Grant Strate, OC, dancer, choreographer, educator (born 7 December 1927 in Cardston, AB; died 9 February 2015 in Vancouver, BC ). A winner of the Governor General’s Performing Arts Award, Grant Strate's choreography brought an original Canadian perspective and a modern dance aesthetic to the repertoire of the National Ballet, but his contribution as an educator and nurturer of choreographic talent has been even more important for the development of Canadian dance.

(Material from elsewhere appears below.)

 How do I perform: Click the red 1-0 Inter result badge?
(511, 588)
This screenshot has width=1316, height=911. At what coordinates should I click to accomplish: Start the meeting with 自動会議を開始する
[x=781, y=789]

Education and Early Career

Though he took tap dancing lessons as a child, Strate came to dance late as a law student at the University of Alberta, in Edmonton, where he also studied dance with Laine Metz, a student of the influential German expressionist Mary Wigman. When in 1951, while he was practicing law in Edmonton, Strate’s early choreographic efforts came to the attention of the artistic director of the National Ballet of Canada, Celia Franca, he gave up his burgeoning career as a lawyer and took up dance full time, becoming a charter member of the National Ballet of Canada as a dancer. Strate created innovative, modernist works for the company throughout the 1950s, and in 1964 he was appointed resident choreographer and assistant to the director, positions he held until he left the ballet in 1970.

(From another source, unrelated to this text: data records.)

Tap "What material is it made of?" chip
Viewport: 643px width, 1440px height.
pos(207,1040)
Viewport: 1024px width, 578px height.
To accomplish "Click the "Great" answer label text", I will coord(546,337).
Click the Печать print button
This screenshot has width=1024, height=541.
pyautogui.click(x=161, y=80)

Strate was guest choreographer in Antwerp (1966-67) and with the Royal Swedish Ballet (1968-69). Among his more than 50 ballets for many companies are Ballad and The House of Atreus (music by Harry Somers), Bird Life and Cyclus.

Educator

Inspired by his experience as guest teacher at the Juilliard School in New York City in 1962-63, a time of great artistic ferment, Strate fostered and facilitated artistic experimentation, the explosion of independent dance in Canada, and the development of dance education. He was founder of Canada's first degree program in dance at York University (1970) and of the Dance in Canada Association (1973), organizer of National Choreographic Seminars (1978, 1980, 1985, 1991) and director of Simon Fraser University’s Centre for the Arts (1980-89) and the Contemporary Arts Summer Institute (1985-95). Grant’s work as a teacher, especially during his decade at York, brought forth many of Canada’s top contemporary dance professionals, including Christopher House, Denise Fujiwara, Carol Anderson, Patricia Fraser, and Holly Small. He became professor emeritus in 1993.

Grant Strate was a Member of the Order of Canada (1995) and was awarded the Jean A. Chalmers Award for Creativity in Dance (1993) and the Governor General’s Performing Arts Award for Lifetime Achievement (1996). He became a Fellow of the Royal Society of Canada in 2006. Strate’s memoir, Grant Strate: A Memoir, was published in 2002.